_PASSAGE SHOWN_
──────────
Hi Andrew, in case your interested, :roll: there's another one of these beauties on eBay at the moment (OK, "beauty is in the eye of the boardholder" as I read somewhere). It's at - :arrow: 
http://cgi.ebay.co.uk/ws/eBayISAPI.dll?ViewItem&category=13874&item=6112266506&rd=1

Mike.


----------



## bugbear (9 Aug 2004)

Do you think the unusual grain direction in the tote is deliberate?

BugBear


----------



## Anonymous (9 Aug 2004)

bugbear":1rjdd8y9 said:


> Do you think the unusual grain direction in the tote is deliberate?
> 
> BugBear



Hi Bugbear........No. Looks like just a fluke. I have 2 of these and both have the grain in their totes running parralel to the sole.

Mike.


----------



## llangatwgnedd (26 Aug 2004)

Blimey,
they sure keep their value

http://cgi.ebay.co.uk/ws/eBayISAPI.dll? ... RK:MEWA:IT


----------



## Anonymous (26 Aug 2004)

Sawdust Producer":3bpuxd2z said:


> Blimey,
> they sure keep their value
> 
> http://cgi.ebay.co.uk/ws/eBayISAPI.dll? ... RK:MEWA:IT



They're a good investment if you you find one mint for under £200, and keep it that way. The only thing is, if you like it, you start looking for another one for using. Ouch! Another couple of hundred quid. Oh well, look at it as another contribution to the pension fund. They can always be sold on eBay on retirement.


----------
──────────
_DATA BLOCK_

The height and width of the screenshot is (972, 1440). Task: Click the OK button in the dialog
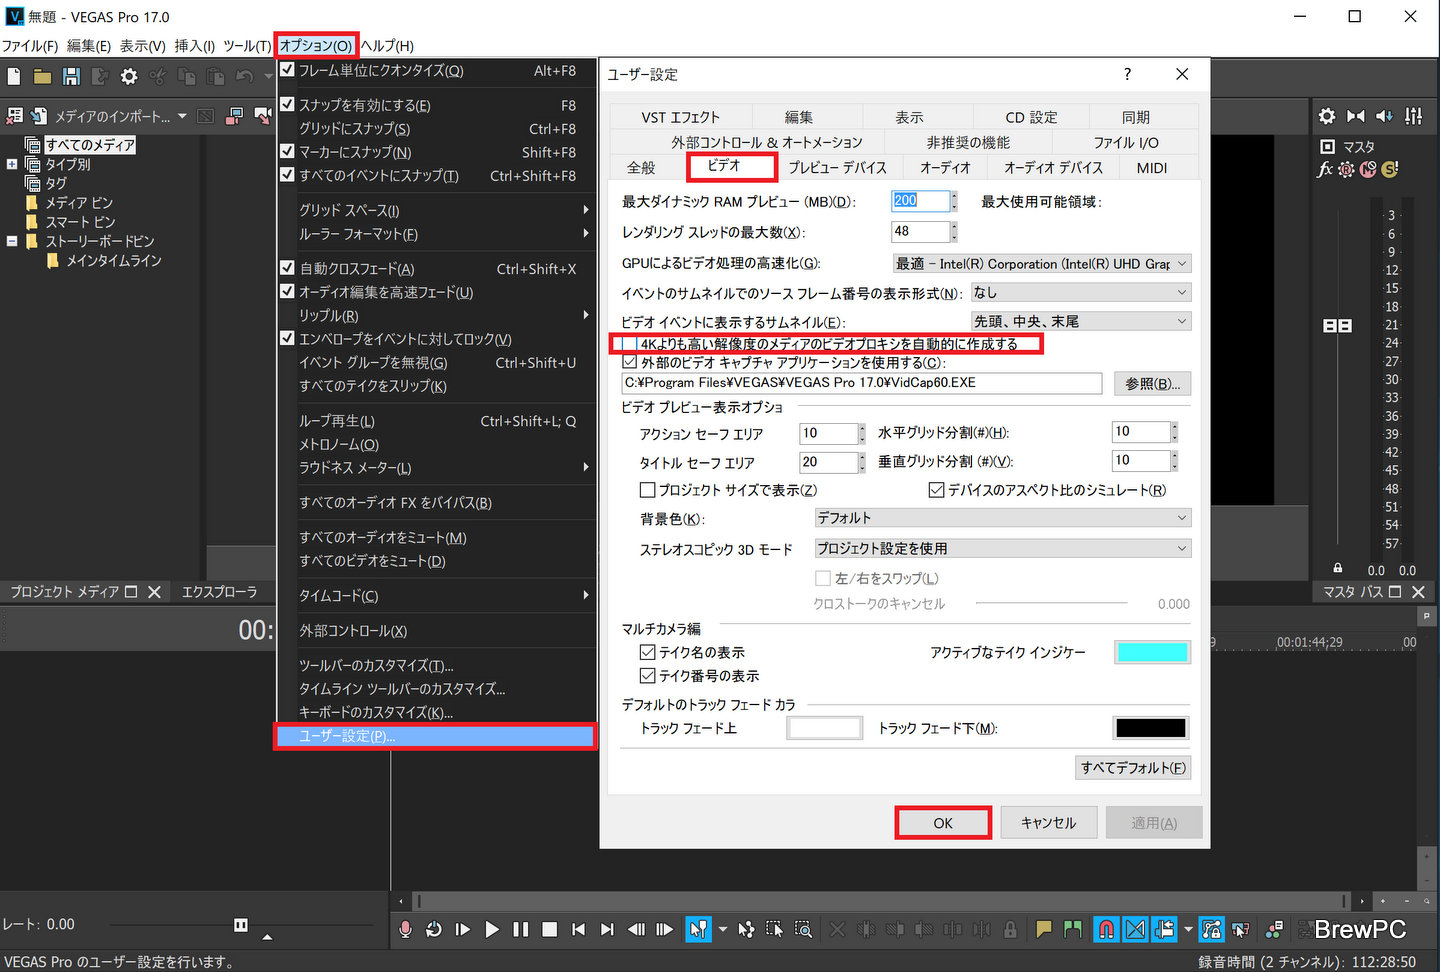pos(942,823)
──────────
_PROBLEM DESCRIPTION_
Write out the part of the forum thread that runs from "## llangatwgnedd (26" up to and including "Anonymous (26 Aug 2004)", keeping every word and mark unchanged.

_COMPLETED TASK_
## llangatwgnedd (26 Aug 2004)

Blimey,
they sure keep their value

http://cgi.ebay.co.uk/ws/eBayISAPI.dll? ... RK:MEWA:IT


----------



## Anonymous (26 Aug 2004)